Le gustaba enseñar a los estudiantes menores. Explicaba gramática, lógica y también contaba anécdotas de los autores prohibidos. Uno de los niños, de origen otomí, dijo una vez:
—Maestro Miguel, ¿usted también es indio?
Miguel sonrió.
—No, pero a veces me gustaría. Porque ustedes tienen una historia que los libros no cuentan.

Al final del año, presentó su tesis en teología, como todos los estudiantes. Pero el suyo no fue un tratado clásico. Discutió sobre la posibilidad de una fe sin jerarquías, de una iglesia que sirviera más a los pobres que a los poderosos.

No fue censurado, pero tampoco fue elogiado. El rector dijo:
—Tiene talento, pero le falta humildad.
Hidalgo pensó: “Lo que me falta es paciencia.”

Ese joven de mirada firme, que leía a Rousseau de noche y rezaba con dudas por la mañana, sería ordenado sacerdote pocos años después. Pero ya entonces llevaba consigo una semilla de rebeldía. No era el revolucionario de armas, sino el estudiante impuro, el lector incorregible, el que sabía que el mundo podía ser mejor si se atrevía a pensar distinto.


Nota: El Colegio de San Nicolás de Valladolid (hoy Morelia) fue una institución clave en la formación de muchos criollos ilustrados del virreinato.
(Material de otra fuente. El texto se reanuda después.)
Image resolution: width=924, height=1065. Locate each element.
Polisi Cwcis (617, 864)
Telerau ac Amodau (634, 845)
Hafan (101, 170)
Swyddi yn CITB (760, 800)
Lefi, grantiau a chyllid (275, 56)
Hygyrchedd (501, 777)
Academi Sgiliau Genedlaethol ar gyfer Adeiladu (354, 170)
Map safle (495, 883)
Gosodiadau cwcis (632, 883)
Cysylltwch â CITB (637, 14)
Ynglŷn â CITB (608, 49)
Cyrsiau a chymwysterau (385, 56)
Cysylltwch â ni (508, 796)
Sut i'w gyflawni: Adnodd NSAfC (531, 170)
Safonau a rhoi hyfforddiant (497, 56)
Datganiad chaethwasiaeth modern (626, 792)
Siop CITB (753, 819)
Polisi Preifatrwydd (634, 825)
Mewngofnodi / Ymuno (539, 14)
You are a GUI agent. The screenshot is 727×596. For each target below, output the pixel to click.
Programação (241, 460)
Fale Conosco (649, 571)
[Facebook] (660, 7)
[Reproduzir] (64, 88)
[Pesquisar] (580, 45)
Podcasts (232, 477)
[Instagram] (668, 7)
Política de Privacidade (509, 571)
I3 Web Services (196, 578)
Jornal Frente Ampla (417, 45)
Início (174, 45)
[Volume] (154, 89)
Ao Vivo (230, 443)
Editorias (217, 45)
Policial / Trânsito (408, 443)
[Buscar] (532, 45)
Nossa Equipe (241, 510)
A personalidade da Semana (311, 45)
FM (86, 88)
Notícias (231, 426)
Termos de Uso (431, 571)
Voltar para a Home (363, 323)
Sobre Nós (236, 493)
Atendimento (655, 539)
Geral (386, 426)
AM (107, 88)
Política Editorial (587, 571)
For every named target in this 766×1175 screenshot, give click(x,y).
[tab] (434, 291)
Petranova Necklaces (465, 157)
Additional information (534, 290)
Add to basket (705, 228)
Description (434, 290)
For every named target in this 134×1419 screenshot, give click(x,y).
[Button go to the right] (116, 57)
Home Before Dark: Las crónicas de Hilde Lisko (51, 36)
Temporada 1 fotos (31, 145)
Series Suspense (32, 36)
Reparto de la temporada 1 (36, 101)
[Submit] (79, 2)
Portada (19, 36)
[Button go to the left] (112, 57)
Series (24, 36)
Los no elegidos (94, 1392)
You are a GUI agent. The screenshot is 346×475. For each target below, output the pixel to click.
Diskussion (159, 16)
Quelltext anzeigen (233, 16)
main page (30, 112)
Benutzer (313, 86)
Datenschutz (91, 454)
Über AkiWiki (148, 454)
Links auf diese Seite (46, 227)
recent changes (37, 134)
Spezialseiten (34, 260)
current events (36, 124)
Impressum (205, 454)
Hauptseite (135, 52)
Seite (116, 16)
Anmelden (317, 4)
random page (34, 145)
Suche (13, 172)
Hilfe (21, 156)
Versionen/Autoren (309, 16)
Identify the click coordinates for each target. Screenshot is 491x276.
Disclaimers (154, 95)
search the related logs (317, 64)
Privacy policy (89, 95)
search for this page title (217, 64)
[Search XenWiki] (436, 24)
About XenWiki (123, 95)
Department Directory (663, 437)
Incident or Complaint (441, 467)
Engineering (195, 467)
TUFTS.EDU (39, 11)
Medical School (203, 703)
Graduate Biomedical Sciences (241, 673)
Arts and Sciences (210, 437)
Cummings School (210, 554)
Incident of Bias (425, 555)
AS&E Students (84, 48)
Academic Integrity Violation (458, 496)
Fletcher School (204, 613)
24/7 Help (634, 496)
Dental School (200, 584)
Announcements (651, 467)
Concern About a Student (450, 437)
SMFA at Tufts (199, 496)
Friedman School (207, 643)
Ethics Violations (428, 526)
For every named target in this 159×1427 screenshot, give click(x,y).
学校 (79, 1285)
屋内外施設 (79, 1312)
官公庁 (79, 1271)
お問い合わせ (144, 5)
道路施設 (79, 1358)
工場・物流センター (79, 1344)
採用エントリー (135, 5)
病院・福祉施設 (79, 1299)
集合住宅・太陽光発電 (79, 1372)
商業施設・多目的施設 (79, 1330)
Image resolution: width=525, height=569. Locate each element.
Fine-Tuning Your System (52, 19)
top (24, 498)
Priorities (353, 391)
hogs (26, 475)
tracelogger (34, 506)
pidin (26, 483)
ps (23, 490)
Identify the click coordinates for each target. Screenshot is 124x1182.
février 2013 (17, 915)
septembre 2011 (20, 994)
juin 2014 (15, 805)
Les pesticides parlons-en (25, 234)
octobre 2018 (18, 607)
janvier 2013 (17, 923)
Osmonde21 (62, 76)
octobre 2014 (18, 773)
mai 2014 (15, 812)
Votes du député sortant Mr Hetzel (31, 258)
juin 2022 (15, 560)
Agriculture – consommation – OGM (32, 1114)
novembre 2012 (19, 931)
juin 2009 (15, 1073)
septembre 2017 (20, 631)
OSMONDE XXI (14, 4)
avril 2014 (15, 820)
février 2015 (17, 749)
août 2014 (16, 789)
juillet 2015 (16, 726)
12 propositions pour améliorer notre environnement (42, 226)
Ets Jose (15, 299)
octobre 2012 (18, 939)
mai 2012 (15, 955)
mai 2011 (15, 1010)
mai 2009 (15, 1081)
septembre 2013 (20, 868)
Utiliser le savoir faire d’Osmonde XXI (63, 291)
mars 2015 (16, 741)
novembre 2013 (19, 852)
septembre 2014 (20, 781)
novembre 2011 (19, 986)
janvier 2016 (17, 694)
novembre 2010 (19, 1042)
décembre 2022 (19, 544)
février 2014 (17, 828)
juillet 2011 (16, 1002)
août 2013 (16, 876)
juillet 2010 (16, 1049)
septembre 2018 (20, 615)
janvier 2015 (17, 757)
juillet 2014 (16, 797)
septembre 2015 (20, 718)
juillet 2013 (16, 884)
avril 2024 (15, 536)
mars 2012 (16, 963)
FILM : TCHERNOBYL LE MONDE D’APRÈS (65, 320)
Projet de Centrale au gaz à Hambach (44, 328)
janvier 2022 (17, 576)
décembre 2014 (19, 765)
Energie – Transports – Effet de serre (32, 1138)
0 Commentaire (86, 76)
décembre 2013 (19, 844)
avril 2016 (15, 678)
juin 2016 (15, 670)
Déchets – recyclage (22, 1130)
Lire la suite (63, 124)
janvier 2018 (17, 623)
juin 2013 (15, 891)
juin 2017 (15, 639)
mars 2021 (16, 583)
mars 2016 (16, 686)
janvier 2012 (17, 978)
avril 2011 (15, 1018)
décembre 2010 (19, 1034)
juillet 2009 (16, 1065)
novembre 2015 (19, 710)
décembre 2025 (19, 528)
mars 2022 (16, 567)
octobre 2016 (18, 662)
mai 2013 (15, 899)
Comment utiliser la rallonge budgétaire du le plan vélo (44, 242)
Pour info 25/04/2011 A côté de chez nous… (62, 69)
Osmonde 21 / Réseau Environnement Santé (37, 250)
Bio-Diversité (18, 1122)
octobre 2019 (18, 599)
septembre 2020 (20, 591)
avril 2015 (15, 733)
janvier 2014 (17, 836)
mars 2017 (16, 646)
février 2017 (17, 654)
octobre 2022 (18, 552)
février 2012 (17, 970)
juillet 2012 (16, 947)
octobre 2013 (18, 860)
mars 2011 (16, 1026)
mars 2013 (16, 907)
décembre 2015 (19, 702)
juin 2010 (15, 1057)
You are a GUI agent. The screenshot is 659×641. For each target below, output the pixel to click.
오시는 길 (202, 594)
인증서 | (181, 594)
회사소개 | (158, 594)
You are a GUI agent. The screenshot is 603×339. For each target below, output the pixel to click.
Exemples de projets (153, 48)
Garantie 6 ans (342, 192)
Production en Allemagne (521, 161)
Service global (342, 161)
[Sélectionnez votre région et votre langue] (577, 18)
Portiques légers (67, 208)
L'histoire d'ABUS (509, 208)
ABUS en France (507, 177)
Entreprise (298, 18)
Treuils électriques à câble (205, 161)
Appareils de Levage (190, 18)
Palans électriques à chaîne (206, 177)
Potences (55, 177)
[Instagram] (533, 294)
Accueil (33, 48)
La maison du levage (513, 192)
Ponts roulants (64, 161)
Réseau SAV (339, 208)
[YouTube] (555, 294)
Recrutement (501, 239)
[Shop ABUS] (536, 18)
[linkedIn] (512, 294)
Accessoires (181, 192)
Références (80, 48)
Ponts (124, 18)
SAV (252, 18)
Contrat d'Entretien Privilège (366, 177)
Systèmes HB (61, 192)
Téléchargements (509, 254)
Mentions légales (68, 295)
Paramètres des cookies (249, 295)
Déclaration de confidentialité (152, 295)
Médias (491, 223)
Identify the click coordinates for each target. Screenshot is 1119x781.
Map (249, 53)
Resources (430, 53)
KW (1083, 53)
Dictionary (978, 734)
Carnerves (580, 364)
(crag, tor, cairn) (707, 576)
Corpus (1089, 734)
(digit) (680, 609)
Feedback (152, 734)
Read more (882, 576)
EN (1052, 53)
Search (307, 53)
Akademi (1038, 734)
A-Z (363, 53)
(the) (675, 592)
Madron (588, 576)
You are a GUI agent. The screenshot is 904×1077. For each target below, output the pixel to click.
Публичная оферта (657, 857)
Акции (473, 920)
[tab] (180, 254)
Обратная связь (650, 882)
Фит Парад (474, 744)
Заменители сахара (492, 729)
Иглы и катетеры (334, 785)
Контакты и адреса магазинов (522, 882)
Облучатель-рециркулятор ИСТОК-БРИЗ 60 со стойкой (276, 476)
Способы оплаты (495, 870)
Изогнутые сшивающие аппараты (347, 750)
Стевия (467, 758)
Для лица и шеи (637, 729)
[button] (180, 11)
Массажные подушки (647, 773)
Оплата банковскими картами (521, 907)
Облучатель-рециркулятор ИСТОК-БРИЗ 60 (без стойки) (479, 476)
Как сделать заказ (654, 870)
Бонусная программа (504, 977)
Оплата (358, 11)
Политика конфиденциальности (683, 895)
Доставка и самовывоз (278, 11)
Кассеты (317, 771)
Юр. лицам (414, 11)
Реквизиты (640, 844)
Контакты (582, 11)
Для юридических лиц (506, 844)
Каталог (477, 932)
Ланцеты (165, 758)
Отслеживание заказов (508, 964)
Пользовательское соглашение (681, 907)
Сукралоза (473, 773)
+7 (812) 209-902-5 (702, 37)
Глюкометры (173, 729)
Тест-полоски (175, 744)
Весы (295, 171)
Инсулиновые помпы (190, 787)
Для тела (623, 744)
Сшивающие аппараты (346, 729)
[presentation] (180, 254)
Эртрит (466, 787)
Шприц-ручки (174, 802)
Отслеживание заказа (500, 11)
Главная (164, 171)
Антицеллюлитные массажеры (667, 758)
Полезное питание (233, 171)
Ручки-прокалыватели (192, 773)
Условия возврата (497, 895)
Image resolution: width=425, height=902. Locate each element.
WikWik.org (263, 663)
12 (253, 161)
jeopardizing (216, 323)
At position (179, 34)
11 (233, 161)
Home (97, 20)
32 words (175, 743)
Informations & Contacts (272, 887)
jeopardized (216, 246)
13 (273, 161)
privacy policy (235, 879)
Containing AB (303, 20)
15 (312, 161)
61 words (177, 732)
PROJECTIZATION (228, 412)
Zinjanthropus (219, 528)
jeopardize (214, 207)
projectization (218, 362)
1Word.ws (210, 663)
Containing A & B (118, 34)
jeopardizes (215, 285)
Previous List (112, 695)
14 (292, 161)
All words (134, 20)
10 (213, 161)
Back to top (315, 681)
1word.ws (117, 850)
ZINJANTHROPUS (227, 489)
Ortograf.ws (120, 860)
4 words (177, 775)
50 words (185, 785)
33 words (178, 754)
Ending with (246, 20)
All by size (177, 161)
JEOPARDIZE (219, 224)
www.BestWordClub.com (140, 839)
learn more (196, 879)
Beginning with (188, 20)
Fundado en el siglo XVI, se caracterizaba por un nivel académico elevado y un clima de tensiones entre la ortodoxia católica y las ideas ilustradas.

Nota de contexto mundial: En la década de 1770, mientras Hidalgo se formaba, Europa vivía el auge de la Ilustración con autores como Voltaire, Diderot y Rousseau. En América del Norte, los movimientos patriotas comenzaban a desafiar a la Corona británica, mientras en Sudamérica algunos criollos, como Francisco de Miranda, ya viajaban por Europa recogiendo ideas revolucionarias. El mapa del mundo comenzaba a cambiar, y algunos jóvenes en las colonias lo sabían.